Why is it so hard for students to recycle in Edinburgh?
Sustainability shouldn’t be difficult
Picture this: you have a massive essay due tomorrow. In a fog of stress, you head to Teviot to get it done. On the way out the door you remember – your flatmate asked you to take out the recycling. The only problem is, you live on Buccleuch Street – and your only available recycling bins are on Nicolson.
You're a good person. You don't hate the environment. But your essay is 50 per cent of your final mark, and if you don't finish it today you're totally screwed. You do what any stressed student would do. Chuck the recycling in the general waste bin right outside.
If this sympathetic yet preoccupied person sounds like you, you're not alone. I asked around, and only 61 per cent of Edinburgh students have recycling bins on their own street or feel like they can conveniently recycle.

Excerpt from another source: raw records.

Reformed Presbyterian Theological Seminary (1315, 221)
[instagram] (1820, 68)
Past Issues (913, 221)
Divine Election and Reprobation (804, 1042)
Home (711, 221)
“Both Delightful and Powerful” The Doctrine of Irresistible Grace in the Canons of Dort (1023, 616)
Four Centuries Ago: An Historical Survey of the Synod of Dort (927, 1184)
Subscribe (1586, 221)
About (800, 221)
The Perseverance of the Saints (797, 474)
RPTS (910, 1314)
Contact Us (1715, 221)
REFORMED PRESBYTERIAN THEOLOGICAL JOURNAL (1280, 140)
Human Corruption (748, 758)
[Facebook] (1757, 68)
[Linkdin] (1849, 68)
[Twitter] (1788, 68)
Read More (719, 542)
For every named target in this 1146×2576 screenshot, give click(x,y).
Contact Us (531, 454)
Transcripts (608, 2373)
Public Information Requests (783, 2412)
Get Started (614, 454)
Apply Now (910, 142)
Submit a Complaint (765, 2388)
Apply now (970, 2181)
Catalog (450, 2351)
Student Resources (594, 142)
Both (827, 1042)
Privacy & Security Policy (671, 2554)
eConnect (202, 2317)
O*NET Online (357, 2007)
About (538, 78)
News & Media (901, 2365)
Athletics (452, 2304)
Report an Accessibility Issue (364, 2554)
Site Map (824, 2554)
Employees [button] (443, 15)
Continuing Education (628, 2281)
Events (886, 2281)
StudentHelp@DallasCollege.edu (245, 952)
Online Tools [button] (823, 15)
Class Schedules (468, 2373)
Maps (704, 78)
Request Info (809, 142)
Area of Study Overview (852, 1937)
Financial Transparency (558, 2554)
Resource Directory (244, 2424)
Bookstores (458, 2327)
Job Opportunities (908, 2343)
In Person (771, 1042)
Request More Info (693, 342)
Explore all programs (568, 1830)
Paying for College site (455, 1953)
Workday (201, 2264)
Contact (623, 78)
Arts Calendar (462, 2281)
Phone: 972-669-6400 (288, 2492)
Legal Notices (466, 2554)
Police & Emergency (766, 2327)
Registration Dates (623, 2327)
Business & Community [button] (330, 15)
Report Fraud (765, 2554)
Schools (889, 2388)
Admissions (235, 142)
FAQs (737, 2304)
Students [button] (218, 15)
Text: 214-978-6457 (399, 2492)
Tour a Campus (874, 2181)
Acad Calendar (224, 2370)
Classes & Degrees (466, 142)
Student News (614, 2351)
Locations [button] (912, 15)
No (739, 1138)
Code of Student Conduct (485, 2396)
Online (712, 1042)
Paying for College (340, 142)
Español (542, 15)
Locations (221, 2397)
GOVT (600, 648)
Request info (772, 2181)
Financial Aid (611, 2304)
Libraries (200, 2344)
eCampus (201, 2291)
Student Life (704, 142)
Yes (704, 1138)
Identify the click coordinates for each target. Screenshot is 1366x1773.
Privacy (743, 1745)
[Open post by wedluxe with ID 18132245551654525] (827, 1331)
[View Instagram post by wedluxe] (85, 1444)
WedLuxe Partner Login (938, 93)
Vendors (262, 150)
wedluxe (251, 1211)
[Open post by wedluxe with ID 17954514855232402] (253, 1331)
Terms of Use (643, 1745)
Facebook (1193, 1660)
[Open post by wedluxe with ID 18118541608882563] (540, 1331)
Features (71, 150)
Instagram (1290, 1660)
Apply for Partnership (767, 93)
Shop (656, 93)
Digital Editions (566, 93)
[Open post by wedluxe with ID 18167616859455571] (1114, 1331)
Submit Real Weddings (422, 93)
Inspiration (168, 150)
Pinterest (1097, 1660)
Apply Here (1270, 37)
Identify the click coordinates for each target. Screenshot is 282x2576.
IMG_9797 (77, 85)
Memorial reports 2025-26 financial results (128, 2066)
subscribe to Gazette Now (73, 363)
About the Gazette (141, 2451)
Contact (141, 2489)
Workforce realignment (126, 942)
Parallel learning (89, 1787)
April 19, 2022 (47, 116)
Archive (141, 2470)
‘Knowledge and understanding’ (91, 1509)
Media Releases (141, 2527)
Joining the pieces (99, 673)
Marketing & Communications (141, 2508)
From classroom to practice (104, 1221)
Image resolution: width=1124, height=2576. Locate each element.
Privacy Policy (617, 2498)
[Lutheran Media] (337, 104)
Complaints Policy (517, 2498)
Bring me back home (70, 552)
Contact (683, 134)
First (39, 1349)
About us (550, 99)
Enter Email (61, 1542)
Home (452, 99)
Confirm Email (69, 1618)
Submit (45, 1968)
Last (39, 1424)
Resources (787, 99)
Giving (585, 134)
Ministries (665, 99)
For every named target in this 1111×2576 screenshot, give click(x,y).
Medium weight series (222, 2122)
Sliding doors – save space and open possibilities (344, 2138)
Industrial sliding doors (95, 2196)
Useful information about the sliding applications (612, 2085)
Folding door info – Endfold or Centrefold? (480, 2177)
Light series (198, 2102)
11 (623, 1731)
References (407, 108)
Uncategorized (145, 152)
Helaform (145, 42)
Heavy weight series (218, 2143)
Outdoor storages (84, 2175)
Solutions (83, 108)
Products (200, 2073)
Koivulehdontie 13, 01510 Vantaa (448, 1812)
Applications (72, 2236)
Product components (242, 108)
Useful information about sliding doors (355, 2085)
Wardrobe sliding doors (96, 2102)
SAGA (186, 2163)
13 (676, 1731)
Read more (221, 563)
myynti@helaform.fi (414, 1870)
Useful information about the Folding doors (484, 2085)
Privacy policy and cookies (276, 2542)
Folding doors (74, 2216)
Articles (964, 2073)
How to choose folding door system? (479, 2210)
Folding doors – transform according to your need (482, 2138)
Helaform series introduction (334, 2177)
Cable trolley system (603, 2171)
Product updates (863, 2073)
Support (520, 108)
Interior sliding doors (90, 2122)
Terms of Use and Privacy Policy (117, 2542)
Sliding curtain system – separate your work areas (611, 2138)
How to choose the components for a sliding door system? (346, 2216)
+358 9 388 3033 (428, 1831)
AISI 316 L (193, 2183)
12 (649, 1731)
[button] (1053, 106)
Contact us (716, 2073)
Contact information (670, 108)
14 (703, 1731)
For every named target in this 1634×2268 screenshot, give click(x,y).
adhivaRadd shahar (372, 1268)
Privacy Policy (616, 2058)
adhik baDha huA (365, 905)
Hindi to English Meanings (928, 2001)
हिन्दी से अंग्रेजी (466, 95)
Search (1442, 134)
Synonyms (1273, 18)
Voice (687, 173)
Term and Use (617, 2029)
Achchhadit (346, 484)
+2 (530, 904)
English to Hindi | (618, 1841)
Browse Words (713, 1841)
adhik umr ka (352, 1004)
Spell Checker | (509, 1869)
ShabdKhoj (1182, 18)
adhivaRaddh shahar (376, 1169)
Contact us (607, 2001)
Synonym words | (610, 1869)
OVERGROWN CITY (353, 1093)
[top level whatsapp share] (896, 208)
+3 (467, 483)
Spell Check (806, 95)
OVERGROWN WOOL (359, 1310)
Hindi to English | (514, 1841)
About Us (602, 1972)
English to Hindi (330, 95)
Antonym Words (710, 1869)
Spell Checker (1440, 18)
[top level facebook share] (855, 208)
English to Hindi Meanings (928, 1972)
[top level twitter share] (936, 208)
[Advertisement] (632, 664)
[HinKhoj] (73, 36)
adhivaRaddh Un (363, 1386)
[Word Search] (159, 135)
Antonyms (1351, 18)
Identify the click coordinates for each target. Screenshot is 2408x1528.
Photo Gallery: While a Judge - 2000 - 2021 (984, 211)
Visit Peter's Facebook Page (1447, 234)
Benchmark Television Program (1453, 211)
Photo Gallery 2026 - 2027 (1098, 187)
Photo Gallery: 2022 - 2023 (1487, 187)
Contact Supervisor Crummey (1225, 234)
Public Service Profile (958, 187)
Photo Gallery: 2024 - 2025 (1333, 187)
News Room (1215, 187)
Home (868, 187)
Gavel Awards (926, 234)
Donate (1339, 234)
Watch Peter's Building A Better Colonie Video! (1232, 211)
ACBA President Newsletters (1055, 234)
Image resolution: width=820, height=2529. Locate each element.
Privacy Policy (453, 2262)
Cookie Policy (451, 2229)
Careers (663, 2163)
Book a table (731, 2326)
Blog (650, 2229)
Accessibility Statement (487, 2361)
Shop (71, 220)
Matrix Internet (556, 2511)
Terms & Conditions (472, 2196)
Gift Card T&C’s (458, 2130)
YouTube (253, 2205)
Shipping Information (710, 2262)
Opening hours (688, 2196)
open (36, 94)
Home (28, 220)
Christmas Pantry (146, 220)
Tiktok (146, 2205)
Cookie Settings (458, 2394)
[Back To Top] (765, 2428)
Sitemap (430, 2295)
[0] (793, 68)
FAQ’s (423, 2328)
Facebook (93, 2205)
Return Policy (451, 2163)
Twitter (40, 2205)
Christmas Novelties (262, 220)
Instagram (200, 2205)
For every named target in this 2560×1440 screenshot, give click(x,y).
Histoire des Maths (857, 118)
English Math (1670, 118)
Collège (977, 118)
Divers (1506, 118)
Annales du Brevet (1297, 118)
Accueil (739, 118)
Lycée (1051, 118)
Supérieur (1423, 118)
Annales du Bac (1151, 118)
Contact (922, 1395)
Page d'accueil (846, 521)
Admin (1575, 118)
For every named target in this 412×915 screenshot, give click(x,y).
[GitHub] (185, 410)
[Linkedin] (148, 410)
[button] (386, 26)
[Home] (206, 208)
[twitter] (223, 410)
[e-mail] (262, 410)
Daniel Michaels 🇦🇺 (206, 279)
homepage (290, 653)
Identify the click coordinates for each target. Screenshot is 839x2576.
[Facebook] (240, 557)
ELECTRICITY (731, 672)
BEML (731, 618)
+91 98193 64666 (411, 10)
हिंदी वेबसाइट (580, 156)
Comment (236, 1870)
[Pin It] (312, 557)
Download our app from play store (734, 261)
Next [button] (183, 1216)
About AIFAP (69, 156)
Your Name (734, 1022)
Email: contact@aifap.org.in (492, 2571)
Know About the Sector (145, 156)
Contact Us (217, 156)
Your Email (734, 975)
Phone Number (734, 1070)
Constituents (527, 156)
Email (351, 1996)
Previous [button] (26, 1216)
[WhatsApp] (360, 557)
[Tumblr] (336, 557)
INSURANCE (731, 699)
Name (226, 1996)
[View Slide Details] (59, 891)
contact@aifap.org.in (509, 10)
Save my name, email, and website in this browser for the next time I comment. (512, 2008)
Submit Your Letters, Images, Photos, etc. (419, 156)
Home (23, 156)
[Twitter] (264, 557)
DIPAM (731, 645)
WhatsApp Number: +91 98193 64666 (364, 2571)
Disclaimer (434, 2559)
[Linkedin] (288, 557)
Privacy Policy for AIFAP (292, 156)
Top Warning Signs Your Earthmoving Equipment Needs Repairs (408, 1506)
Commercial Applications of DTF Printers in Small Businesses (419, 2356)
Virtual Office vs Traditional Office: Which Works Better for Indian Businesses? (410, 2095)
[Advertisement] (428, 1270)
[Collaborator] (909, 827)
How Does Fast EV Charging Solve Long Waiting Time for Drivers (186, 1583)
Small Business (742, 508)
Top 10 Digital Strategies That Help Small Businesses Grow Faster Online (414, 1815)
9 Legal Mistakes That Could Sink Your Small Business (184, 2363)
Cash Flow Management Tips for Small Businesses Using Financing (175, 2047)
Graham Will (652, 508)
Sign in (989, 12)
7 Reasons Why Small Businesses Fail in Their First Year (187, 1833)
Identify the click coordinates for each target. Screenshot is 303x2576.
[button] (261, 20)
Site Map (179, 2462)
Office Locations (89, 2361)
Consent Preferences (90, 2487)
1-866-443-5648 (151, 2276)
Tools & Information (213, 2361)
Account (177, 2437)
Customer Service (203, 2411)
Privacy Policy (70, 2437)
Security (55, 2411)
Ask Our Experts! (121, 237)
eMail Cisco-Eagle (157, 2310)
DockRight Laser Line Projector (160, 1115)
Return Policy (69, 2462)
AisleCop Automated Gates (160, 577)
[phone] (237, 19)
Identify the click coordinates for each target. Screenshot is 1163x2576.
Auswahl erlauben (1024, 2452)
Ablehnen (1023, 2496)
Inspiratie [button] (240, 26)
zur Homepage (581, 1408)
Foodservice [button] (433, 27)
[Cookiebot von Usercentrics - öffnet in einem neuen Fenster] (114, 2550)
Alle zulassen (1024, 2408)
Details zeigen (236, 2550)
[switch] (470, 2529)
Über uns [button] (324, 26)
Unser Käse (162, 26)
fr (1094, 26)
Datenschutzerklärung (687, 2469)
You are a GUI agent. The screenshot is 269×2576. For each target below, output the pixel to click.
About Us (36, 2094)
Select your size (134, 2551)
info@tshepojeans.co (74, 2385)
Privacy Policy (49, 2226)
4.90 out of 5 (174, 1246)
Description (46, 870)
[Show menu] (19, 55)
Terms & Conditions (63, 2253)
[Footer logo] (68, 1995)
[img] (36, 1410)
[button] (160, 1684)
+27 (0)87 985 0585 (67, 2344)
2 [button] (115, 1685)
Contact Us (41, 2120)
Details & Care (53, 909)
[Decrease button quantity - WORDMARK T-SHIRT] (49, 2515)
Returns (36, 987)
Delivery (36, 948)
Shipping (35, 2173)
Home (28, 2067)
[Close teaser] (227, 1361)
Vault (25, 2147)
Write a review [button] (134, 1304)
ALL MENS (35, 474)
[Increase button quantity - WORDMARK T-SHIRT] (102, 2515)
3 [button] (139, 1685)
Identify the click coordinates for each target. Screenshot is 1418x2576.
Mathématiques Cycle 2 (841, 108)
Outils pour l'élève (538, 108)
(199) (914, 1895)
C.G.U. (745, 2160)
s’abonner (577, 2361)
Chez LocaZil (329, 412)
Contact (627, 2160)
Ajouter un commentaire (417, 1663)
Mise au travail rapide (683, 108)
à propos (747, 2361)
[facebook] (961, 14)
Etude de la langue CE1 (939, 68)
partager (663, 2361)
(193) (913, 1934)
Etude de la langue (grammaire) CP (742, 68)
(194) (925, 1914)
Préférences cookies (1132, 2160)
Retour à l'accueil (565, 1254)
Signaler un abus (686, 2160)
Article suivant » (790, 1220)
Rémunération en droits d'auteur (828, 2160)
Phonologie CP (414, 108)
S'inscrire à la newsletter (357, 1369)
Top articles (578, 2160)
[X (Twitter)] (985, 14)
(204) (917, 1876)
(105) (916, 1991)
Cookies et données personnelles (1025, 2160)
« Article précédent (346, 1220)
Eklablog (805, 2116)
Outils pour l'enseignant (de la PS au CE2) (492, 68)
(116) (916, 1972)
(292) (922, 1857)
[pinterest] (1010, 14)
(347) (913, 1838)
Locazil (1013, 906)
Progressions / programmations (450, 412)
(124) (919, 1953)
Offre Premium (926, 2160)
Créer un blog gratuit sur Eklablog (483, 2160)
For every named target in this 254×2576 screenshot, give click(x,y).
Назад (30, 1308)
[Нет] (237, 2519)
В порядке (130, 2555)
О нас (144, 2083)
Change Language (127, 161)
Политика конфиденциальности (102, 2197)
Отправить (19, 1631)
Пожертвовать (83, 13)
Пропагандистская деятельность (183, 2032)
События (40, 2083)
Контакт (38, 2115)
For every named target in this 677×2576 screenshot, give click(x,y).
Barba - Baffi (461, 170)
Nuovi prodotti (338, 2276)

Sophia, a fourth year studying Linguistics, says: "I live in the middle of touristy Old Town so the normal bins aren't even right outside the flat, they're round the corner. The recycling bins are always locked shut because only the restaurants and bars are allowed to use them, and the other bins are always overflowing. It's really bad."
Phoebe, a second year studying Geography, lives in Marchmont and says: "We have no recycling on our street and we think it's unacceptable that it's about a four minute walk, in the wrong direction to anything, to our nearest recycling point."
Students are a notoriously lazy group of people. There are some who will venture around the corner to throw away their paper and plastic, but it's a small number. The unfortunate truth is that most won’t make the sustainable choice unless it's the easy thing to do. That means a significant portion of Edinburgh's student population probably isn't recycling – out of sheer inconvenience.
20 per cent of residents in the whole of the South East of Edinburgh, which includes neighbourhoods like Newington and the Meadows, are students. A look at the bins in these wards reveals that not only do these areas have significantly fewer mixed recycling than general waste bins, but more commercial, deprived areas like Newington have even fewer.
The following maps compare available waste bins in sections of both Marchmont and Newington. The black circles represent general waste bins while the green circles represent mixed recycling bins. The other symbols represent glass, paper and food waste.
Why is it so important that student-heavy areas like Newington have access to waste separation? Recycling is important for every kind of household, but especially for those that produce a lot of waste. Student flats can house up to six people, and often flatmates don't share things that a typical family would, like groceries. Basically, if each person in a flat of three buys his or her own milk, that means triple the amount of milk cartons to throw away.
What can we do?
Environmental issues rarely have an easy or quick solution. However, in a major city like Edinburgh, all students should feel they can recycle easily.
When contacted about the issue, the City of Edinburgh council told The Tab Edinburgh:
"We welcome the enthusiasm for recycling amongst those polled, and to provide communal recycling bins wherever possible, though sites are sometimes limited by factors such as available space and parking restrictions.
However, we recently began a project to enhance communal bin collections across the city, which aims to improve locations and collection frequency."
In an ideal world, anywhere there are multiple general waste bins, the City of Edinburgh could replace at least one of them with a mixed recycling bin and add a glass bin as well. This would not only make waste separation much easier for residents but would lead to an eventual decrease in the demand for general waste bins.
Helping the environment doesn’t have to be a major operation, or an all-out lifestyle. Make it easy for people, and sustainable habits will follow.